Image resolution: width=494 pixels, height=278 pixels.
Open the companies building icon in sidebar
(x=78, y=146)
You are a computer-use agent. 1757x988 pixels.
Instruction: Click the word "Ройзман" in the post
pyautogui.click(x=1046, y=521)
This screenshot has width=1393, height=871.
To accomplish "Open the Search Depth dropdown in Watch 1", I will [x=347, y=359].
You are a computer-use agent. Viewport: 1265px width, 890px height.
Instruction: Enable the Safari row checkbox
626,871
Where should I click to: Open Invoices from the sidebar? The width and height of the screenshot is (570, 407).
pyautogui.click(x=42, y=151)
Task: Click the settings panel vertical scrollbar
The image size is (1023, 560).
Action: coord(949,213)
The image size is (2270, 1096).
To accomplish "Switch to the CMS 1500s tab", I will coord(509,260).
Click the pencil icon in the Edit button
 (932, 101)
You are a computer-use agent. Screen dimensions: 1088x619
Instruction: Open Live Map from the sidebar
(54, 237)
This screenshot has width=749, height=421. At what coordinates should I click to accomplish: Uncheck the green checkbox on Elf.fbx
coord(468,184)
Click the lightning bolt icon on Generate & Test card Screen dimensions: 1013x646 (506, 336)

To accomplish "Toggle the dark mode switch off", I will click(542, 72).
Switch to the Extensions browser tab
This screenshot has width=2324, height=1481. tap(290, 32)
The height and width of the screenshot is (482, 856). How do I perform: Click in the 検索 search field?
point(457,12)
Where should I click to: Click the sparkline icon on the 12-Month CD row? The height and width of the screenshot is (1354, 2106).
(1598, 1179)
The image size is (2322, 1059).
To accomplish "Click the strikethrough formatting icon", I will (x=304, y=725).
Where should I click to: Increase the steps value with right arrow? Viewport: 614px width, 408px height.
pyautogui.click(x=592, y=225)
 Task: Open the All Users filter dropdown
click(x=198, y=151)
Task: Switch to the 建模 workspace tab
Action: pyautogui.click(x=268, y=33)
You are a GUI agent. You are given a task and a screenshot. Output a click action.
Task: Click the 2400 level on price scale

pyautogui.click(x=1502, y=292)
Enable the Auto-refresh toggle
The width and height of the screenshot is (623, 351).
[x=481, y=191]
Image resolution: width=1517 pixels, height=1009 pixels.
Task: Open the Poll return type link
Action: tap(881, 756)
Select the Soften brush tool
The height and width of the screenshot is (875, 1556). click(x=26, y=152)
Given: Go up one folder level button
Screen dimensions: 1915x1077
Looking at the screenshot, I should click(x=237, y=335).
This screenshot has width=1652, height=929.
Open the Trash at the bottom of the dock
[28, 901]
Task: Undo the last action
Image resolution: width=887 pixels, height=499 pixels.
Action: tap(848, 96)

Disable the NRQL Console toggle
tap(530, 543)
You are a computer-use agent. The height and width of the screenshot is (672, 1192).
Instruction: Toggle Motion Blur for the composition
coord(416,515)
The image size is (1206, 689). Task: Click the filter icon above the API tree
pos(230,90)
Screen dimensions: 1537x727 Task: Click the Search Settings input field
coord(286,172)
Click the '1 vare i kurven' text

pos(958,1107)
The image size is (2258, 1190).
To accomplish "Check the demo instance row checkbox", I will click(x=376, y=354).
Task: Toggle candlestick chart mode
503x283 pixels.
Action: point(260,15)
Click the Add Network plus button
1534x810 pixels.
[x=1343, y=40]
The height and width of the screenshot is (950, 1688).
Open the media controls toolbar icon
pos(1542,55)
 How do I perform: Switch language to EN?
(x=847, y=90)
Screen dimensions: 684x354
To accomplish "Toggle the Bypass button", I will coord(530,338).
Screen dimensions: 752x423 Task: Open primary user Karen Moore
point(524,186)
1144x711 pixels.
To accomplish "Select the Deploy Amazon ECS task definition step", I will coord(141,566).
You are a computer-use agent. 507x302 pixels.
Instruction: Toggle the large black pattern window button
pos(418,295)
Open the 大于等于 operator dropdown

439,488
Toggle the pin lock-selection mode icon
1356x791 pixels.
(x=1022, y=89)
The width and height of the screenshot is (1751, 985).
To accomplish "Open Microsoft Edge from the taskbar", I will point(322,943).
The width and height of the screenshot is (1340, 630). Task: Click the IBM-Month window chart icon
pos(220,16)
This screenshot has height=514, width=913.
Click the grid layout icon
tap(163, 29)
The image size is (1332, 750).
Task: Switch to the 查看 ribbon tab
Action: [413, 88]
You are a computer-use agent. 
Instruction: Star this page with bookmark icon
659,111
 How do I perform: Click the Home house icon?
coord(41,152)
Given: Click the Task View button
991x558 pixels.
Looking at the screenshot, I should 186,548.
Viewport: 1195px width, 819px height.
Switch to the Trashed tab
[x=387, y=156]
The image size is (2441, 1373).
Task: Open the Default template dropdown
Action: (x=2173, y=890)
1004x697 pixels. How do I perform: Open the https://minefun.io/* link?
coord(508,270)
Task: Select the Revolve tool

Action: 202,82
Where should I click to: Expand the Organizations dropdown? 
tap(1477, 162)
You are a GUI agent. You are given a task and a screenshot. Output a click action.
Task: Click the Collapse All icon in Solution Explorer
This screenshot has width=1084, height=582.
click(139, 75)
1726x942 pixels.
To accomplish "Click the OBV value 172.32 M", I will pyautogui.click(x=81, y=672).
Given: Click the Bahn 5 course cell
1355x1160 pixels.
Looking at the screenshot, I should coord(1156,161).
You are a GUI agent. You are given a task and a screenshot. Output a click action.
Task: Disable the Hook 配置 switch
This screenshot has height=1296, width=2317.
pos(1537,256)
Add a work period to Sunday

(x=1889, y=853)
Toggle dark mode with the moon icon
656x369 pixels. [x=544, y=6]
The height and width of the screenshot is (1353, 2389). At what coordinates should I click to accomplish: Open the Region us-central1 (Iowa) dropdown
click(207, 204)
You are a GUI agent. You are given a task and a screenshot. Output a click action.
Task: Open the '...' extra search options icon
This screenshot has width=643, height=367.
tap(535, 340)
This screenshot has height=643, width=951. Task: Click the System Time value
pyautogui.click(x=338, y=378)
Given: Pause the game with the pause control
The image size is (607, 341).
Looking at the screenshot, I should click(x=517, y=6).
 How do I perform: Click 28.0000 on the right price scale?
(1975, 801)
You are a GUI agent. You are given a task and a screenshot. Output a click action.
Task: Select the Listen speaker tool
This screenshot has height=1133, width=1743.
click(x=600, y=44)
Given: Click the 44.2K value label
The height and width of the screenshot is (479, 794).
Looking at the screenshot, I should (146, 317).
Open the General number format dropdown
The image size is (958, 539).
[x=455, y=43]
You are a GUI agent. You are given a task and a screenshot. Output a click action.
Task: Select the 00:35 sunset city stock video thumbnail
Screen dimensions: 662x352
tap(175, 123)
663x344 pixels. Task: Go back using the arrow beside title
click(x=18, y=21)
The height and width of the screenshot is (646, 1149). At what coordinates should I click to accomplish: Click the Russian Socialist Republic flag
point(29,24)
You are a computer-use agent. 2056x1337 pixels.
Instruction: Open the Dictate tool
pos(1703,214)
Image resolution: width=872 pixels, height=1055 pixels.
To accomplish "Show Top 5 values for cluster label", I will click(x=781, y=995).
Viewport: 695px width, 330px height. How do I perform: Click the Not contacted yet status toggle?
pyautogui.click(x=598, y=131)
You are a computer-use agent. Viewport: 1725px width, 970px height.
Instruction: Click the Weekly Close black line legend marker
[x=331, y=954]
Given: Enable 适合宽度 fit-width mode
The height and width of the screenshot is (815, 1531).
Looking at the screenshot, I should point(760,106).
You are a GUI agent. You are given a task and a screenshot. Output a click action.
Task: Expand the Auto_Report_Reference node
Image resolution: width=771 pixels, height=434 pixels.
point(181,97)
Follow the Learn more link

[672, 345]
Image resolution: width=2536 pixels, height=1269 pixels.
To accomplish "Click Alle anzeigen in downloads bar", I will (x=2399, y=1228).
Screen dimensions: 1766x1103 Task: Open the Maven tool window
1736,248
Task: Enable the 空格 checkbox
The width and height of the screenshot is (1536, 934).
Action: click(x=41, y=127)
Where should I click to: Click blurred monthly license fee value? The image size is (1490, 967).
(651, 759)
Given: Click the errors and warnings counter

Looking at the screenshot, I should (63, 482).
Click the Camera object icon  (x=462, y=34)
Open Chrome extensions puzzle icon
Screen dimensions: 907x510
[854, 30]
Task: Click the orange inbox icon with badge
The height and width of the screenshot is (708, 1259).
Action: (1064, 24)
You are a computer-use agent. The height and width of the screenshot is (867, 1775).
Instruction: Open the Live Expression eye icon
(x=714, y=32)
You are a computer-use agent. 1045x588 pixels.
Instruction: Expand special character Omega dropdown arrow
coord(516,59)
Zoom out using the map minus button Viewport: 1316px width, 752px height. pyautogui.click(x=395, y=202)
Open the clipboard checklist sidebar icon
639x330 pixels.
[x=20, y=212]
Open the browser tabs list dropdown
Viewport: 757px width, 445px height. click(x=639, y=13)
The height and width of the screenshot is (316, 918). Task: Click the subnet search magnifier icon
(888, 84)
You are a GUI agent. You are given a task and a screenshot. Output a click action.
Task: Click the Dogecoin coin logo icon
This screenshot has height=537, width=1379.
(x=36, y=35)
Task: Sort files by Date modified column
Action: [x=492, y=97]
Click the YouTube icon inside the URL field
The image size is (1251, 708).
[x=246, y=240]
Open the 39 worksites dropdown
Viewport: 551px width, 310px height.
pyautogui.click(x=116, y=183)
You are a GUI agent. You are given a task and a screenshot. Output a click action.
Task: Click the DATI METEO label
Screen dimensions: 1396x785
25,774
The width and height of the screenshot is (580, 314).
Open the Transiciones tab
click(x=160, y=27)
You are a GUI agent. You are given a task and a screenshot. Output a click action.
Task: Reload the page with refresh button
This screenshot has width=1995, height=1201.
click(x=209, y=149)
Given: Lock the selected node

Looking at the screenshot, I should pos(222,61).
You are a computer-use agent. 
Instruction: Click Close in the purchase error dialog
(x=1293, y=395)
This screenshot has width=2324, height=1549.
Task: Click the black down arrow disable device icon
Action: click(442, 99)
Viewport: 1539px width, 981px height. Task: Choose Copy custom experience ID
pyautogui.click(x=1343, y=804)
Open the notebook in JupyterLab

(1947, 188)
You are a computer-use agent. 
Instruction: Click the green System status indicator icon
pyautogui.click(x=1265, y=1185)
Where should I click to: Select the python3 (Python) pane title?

** Exercise brief **
Filter the listing for the word "label" and copy every line that holds it.

** Exercise output **
Given: Click the 44.2K value label
To accomplish "Show Top 5 values for cluster label", I will click(x=781, y=995).
Task: Click the DATI METEO label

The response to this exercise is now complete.